YOUR OBJECTIVE>
Return, from the material below, each line in which "navigation" occurs.

DATA SUPPLIED>
────────

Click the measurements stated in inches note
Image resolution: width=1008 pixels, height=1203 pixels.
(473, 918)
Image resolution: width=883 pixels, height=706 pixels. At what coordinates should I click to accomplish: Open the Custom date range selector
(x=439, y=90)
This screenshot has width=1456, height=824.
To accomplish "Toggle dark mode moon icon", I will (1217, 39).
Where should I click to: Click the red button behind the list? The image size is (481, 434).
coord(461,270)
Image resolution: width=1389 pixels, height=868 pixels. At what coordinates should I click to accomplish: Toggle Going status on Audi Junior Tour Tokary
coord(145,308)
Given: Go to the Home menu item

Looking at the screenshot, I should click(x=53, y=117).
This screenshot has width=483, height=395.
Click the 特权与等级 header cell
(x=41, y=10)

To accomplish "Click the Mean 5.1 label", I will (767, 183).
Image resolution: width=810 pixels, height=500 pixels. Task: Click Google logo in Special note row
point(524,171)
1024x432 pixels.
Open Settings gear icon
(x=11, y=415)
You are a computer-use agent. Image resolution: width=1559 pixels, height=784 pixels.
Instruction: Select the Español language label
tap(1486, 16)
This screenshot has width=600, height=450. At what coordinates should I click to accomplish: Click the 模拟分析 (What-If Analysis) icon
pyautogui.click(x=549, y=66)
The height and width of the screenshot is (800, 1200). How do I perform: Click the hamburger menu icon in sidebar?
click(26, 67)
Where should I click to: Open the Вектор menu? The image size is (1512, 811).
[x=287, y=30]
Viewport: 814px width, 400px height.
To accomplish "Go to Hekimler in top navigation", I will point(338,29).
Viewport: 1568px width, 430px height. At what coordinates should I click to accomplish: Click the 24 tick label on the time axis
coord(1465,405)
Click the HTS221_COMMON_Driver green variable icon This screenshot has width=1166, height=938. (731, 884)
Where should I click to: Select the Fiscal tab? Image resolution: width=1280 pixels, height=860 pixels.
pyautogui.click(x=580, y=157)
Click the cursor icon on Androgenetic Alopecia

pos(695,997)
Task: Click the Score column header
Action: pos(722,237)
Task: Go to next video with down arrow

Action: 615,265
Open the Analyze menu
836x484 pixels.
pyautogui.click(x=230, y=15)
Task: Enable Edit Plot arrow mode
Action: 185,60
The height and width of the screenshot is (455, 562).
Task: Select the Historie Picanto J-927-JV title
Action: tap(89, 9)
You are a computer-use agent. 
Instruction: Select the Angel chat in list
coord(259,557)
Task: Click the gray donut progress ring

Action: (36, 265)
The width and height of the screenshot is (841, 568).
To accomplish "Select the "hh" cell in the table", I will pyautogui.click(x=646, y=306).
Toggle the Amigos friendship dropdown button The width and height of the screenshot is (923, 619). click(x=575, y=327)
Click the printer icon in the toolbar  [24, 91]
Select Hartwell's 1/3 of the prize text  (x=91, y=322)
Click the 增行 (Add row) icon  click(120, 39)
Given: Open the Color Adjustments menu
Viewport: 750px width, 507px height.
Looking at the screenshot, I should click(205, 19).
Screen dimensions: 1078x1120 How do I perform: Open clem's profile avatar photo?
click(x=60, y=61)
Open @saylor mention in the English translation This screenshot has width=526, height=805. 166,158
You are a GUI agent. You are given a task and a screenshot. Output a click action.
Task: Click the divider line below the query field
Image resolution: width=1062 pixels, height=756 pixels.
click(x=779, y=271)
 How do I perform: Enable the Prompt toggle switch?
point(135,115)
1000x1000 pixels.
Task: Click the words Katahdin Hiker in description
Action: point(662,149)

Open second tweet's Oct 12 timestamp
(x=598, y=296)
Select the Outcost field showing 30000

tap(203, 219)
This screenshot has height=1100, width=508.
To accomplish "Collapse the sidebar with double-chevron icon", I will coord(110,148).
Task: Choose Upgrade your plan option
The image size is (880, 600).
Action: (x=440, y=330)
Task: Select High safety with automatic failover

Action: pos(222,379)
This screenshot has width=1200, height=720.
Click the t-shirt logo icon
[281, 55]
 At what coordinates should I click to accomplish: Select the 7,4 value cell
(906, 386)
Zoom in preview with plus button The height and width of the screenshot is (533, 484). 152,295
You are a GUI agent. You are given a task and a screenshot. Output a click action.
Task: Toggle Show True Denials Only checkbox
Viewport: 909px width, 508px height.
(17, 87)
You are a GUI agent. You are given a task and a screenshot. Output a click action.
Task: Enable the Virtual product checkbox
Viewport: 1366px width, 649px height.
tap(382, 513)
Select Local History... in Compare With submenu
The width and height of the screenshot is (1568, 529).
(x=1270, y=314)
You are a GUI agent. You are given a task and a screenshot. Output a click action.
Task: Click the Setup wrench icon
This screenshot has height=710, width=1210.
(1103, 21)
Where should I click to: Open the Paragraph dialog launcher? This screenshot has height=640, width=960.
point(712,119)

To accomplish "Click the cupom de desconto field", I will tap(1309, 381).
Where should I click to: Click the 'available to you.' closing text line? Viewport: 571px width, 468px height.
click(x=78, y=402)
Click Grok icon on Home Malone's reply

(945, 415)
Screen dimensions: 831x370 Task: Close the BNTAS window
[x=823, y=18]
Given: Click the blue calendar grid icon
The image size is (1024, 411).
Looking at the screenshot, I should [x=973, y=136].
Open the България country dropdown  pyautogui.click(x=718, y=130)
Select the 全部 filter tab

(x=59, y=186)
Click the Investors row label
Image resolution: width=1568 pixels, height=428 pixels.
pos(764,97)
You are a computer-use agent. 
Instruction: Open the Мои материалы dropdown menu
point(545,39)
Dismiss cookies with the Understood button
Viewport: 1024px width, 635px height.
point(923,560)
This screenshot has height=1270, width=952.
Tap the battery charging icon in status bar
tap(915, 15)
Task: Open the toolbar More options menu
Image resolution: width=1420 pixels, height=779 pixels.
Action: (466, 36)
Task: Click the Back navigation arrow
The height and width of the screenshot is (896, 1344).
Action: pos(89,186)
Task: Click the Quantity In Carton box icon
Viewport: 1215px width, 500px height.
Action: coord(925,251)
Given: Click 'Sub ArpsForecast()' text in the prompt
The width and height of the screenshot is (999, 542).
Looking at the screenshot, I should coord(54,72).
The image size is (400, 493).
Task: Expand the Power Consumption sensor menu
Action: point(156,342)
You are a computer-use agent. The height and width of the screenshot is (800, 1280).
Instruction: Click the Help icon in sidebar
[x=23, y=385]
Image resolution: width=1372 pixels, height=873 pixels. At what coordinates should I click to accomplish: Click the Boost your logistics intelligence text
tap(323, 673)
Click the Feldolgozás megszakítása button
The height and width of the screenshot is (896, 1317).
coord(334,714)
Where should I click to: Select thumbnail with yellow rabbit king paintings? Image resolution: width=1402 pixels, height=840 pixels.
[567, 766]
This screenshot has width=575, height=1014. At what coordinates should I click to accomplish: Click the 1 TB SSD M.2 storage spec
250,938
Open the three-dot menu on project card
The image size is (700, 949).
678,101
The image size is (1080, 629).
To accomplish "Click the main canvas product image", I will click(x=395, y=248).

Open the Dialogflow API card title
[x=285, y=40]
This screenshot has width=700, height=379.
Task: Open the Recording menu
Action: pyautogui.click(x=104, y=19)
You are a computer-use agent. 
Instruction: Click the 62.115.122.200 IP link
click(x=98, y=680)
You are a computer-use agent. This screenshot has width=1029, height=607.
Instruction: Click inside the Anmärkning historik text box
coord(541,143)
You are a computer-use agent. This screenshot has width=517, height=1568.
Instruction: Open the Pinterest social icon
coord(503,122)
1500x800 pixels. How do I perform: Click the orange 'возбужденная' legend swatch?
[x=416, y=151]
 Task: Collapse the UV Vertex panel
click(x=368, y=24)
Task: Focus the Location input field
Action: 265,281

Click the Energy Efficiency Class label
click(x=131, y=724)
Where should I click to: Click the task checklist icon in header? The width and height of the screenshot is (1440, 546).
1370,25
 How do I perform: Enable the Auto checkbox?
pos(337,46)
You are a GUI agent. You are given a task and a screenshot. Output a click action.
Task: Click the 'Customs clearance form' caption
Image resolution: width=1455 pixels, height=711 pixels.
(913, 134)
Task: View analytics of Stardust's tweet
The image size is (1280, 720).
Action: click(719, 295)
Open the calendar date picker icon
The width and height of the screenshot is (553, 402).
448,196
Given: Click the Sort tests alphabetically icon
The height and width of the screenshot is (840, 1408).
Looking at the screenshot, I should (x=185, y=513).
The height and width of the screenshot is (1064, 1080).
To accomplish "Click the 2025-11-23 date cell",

────────

SOLUTION FOR THIS TASK>
To accomplish "Go to Hekimler in top navigation", I will point(338,29).
Task: Click the Back navigation arrow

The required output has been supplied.